Chrabota: Marzenie o wolnej Ukrainie

Z polskiej perspektywy wolna, demokratyczna Ukraina to wielki zbiorowy obowiązek. Polska, a za nią Europa, winna wspierać wszystko, co daje krajowi nad Dnieprem siłę i gwarantuje przepustkę do nowoczesności.

Aktualizacja: 20.04.2020 22:54 Publikacja: 20.04.2020 20:16

Chrabota: Marzenie o wolnej Ukrainie

Foto: shutterstock

Równo sto lat temu doszło do podpisania umowy sojuszniczej między przedstawicielami odrodzonego państwa polskiego i demokratycznej Ukrainy.

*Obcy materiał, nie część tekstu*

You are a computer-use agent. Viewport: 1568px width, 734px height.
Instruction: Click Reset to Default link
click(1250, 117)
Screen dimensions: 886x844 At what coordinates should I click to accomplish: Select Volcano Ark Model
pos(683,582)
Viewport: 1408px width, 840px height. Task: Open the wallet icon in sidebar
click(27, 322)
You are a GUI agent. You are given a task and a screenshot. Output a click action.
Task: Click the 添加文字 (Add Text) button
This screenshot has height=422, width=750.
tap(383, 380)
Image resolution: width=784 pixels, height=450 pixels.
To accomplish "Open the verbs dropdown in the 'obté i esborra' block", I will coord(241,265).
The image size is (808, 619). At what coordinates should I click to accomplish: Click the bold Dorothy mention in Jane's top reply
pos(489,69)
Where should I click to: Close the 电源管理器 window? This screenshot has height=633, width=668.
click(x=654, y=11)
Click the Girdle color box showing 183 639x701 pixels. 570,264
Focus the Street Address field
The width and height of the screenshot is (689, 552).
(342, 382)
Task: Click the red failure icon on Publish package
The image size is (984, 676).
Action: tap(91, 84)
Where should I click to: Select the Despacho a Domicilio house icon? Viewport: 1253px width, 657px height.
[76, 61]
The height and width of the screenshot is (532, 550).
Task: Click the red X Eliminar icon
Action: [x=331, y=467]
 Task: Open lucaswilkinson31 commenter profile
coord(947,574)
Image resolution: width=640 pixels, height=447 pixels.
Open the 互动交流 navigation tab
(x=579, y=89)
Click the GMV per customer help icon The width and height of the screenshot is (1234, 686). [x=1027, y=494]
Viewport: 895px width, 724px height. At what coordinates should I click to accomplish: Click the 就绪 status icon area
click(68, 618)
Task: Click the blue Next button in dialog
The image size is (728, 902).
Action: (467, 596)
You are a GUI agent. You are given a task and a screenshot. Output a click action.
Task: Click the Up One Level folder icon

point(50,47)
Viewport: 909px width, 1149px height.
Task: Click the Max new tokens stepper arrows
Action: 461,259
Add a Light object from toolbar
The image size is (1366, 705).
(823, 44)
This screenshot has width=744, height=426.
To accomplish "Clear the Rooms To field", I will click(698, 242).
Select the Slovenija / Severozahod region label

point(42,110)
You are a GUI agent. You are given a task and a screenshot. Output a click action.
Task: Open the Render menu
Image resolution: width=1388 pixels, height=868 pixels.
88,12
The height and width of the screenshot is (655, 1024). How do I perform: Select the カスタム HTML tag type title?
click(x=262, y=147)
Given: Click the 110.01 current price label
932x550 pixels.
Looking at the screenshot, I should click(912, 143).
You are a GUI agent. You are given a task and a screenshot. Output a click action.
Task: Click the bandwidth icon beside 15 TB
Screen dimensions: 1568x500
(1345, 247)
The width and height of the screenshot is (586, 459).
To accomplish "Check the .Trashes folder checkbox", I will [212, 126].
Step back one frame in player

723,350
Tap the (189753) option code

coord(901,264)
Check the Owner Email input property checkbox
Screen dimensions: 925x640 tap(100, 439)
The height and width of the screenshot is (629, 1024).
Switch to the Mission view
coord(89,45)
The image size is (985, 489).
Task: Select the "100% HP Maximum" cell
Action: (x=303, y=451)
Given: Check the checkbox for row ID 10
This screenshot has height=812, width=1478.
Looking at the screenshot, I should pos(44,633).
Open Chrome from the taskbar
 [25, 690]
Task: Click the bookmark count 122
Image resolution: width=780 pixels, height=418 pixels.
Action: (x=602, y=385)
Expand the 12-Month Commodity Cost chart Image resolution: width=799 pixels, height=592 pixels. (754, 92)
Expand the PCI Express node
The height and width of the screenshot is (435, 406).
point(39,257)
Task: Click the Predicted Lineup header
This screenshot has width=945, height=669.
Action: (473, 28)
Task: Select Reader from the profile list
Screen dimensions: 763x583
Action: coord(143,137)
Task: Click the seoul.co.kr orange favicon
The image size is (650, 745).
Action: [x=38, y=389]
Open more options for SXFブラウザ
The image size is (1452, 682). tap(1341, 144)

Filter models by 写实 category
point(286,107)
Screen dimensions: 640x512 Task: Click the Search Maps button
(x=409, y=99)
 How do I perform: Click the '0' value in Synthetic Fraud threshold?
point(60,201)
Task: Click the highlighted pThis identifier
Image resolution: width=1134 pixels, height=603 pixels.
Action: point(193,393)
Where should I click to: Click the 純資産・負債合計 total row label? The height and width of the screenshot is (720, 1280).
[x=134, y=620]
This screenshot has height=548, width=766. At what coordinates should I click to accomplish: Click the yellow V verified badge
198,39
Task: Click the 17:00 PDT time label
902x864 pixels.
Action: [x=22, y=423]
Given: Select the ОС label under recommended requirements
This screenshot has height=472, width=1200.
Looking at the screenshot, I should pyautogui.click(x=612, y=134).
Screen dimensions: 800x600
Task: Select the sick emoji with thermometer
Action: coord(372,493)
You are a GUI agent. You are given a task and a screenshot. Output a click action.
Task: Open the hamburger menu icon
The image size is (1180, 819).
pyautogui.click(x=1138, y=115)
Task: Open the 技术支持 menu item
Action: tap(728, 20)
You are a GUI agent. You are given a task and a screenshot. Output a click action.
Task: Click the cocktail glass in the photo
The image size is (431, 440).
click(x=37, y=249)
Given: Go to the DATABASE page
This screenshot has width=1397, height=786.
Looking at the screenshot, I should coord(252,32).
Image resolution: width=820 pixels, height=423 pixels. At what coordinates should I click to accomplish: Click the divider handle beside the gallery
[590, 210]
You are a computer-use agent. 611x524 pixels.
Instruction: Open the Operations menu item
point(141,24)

Historia nazwała ją sojuszem Piłsudskiego z Petlurą, porozumieniem, które miało na celu wzajemne uznanie państwowości, określenie granic, ale przede wszystkim podjęcie wspólnych działań przeciwko największemu zagrożeniu dla obu odrodzonych bytów narodowych – jakim była bolszewicka Rosja.

To był szczególny moment w historii dwóch zwaśnionych i do niedawna walczących ze sobą krajów. Polska zbierała się do niepodległości po stuleciu zaborów. Wciąż nie miała bezpiecznych granic, a ze wschodu ciągnęło zagrożenie bolszewickim projektem wszechświatowej rewolucji proletariatu.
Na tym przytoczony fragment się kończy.